# LESETEXT
----

# möglicherweise liegt ein problem mit dem treiber für den adapter ethernet vor



## J4CK3R (29. Mai 2016)

*möglicherweise liegt ein problem mit dem treiber für den adapter ethernet vor*

Hallo Zusammen
Ich hab bei meinem Mainboard Asus P8-Z77-V lx das Problem, dass ich kein Internet mehr habe, es erscheint unten in der Taskleiste das Internet-logo zusammen mit einem Gelben Dreieck. 
Wenn ich auf Adaptereinstellungen gehe steht dort aktiviert. Wenn ich das Netzwerkkabel entferne steht dort, dass das Kabel entfernt wurde. Wenn ich es wieder einstecke kommt die Meldung "aktiviert". Mit dem Befehl ipconfig /all wird folgendes Ausgegeben:
   Hostname  . . . . . . . . . . . . : W4RKH4WK
   Primäres DNS-Suffix . . . . . . . :
   Knotentyp . . . . . . . . . . . . : Hybrid
   IP-Routing aktiviert  . . . . . . : Nein
   WINS-Proxy aktiviert  . . . . . . : Nein
Ich hab den Adapter schon mehrmals im Bios deaktiviert und wieder Aktiviert, die Treiber über CD oder Gerätemanager versucht neu zu installieren, oder auch deinstalliert.
Mein OS ist Windows10 pro. Der PC hängt über einen Switch am Router. Der Switch funktioniert, da mein Laptop auch Internet hat. Wen ich das Kabel vom Roter direkt an den PC anschliesse ist das gleiche Problem. Ich kann vom PC aus auch nicht auf den Router zugreifen. Der Netzwerkanschluss leuchtet jedoch grün und blinkt Orange, als ob er Daten empfangen würde. Der Adapter ist ein Realtek pcie Controller

Hoffe jemand kann mir helfen.

----

# MATERIAL ZUR AUFGABE

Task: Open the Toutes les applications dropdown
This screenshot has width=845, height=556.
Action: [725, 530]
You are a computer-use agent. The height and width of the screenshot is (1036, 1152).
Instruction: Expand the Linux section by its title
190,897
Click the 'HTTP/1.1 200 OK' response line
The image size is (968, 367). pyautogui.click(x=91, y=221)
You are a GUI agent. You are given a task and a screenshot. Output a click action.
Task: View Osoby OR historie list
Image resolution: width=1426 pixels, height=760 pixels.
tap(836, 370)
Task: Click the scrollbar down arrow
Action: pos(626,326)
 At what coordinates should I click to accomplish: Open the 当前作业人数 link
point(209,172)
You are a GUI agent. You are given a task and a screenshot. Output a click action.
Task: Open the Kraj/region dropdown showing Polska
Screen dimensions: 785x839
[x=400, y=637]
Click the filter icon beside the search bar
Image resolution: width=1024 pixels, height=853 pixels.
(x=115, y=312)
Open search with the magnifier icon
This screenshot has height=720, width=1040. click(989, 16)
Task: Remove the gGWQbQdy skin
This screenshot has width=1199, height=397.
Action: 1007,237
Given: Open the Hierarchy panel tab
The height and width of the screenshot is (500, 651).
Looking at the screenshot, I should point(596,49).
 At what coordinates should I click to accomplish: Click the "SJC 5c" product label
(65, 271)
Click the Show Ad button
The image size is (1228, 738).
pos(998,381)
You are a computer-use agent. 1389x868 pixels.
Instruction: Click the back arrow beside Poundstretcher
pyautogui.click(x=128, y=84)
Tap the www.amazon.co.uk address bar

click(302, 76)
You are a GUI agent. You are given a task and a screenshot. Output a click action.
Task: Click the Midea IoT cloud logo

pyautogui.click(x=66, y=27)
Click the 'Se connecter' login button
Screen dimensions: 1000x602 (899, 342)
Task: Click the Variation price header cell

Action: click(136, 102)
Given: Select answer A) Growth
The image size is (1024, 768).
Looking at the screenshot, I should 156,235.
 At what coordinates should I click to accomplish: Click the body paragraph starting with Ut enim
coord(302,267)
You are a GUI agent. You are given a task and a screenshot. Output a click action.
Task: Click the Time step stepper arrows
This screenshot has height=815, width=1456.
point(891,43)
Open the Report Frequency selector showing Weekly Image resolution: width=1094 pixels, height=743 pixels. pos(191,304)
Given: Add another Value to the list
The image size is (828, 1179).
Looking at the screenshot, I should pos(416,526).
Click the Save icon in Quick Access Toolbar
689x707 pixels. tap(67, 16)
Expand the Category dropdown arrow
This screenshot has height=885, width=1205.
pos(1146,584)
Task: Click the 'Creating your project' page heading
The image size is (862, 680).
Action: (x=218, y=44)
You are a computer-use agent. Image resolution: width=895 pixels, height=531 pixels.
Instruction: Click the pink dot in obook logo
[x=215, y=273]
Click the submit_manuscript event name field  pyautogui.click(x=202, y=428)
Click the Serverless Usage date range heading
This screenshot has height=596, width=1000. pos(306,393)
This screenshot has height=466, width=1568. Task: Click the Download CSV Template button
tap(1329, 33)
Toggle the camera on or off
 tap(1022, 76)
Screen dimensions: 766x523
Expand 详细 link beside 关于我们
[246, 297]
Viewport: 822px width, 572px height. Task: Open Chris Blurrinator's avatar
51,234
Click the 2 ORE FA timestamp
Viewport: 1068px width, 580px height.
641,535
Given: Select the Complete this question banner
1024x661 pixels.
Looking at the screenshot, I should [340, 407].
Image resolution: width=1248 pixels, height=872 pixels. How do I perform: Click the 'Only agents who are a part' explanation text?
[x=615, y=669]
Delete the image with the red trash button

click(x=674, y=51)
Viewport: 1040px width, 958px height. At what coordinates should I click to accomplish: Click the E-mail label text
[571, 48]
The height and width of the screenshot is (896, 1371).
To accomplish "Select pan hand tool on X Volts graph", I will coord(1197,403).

----

# AUFGABE 1
Prüfe, ob die Aussagen (a), (b) und (c) mit dem Forumsbeitrag übereinstimmen, und antworte jeweils mit Ja oder Nein samt den entscheidenden Worten als wörtlichem Zitat. (a) Der Laptop hat über den Switch eine Internetverbindung. (b) Wird der PC direkt an den Router angeschlossen, funktioniert das Internet. (c) Der Adapter ist ein Intel-Controller.
# AUFGABE 2
Gib jede Zeile der Datensätze zurück, in der die Zeichenfolge "coordinates" vorkommt.
Der Forumsbeitrag und die Datensätze sind voneinander unabhängiges Material.

# VOLLSTÄNDIGE ANTWORT 1
(a) Ja: „Der Switch funktioniert, da mein Laptop auch Internet hat.“
(b) Nein: „Wen ich das Kabel vom Roter direkt an den PC anschliesse ist das gleiche Problem.“
(c) Nein: „Der Adapter ist ein Realtek pcie Controller“

# VOLLSTÄNDIGE ANTWORT 2
 At what coordinates should I click to accomplish: Open the 当前作业人数 link
 At what coordinates should I click to accomplish: Click the "SJC 5c" product label
 At what coordinates should I click to accomplish: Click the body paragraph starting with Ut enim
Viewport: 1040px width, 958px height. At what coordinates should I click to accomplish: Click the E-mail label text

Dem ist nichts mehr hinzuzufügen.